Tampouco mostra-se aplicável à
hipótese vertente o Decreto nº 35.851, de 1954, o qual abarca sob o
seu guante normativo tão-somente os concessionários para o
aproveitamento industrial das quedas d'água, ou, de modo geral, para
produção, transmissão e distribuição de energia elétrica.

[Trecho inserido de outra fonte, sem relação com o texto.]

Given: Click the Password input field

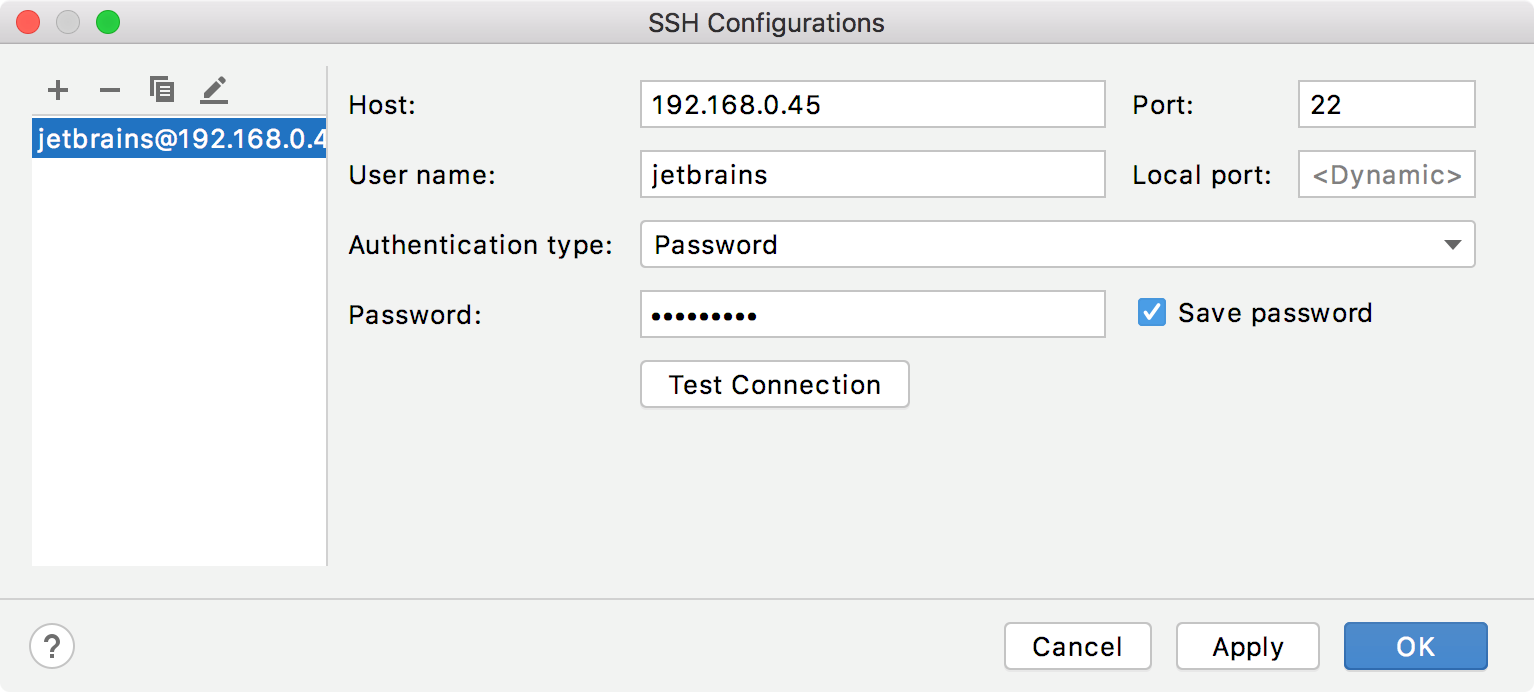Looking at the screenshot, I should click(x=872, y=314).
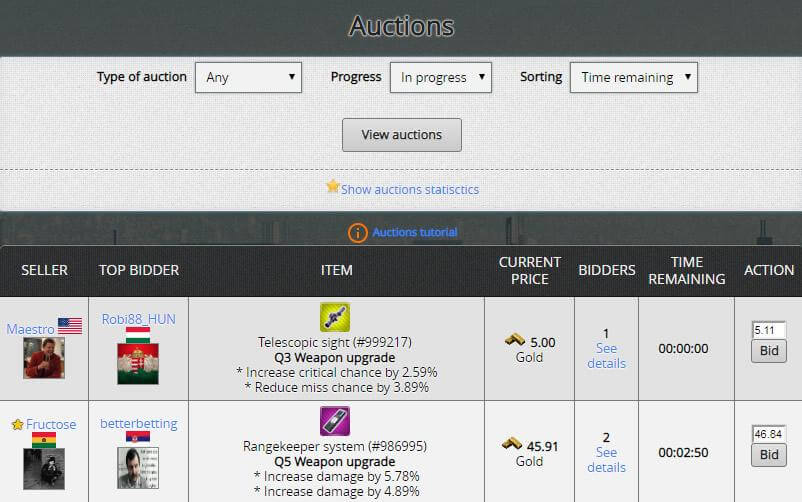Click the US flag beside Maestro
This screenshot has height=502, width=802.
70,326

Caberia exclusivamente a FURNAS –
CENTRAIS ELÉTRICAS S.A., também interessada no contrato de conexão
ao sistema de transmissão, a promoção da instituição de servidão
administrativa, mediante ressarcimento de encargos, conforme disposto
em contrato.
Nessa
ordem de considerações, reconheço a ilegitimidade ativa da
demandante e, por conseguinte, extingo
o feito sem resolução do mérito,
na forma do artigo 267, inciso VI do Código de Processo Civil
brasileiro.
Condeno a demandante nas custas
processuais. Deixo de condená-la em honorários advocatícios, à
míngua de contraditório.
Revogo a liminar e, corolário,
determino a expedição de mandado ao registro de imóveis, a fim de
que se cancele o registro com base nela efetivado.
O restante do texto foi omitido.